* [Task requirements]
Return, exactly and in full, the lines of the records below starting at the one with "The height and" and ending at the one with "Click the 45-54", and no other lines.

[Records contained in a dataset]
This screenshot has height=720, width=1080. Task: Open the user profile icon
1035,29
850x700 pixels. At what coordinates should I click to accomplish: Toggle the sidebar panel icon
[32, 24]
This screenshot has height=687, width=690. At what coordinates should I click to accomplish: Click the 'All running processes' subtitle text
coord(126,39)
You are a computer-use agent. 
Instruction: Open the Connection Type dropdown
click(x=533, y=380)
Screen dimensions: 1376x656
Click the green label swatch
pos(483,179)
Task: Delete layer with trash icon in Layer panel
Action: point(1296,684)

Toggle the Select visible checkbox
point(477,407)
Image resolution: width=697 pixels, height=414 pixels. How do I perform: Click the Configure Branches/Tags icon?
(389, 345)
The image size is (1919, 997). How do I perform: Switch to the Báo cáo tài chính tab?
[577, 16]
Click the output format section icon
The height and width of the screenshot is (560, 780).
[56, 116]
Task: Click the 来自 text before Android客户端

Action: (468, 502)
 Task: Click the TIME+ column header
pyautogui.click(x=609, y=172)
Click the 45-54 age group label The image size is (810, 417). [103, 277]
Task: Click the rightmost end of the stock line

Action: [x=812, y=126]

* [Task answer]
The height and width of the screenshot is (560, 780).
[56, 116]
Task: Click the 来自 text before Android客户端

Action: (468, 502)
 Task: Click the TIME+ column header
pyautogui.click(x=609, y=172)
Click the 45-54 age group label The image size is (810, 417). [103, 277]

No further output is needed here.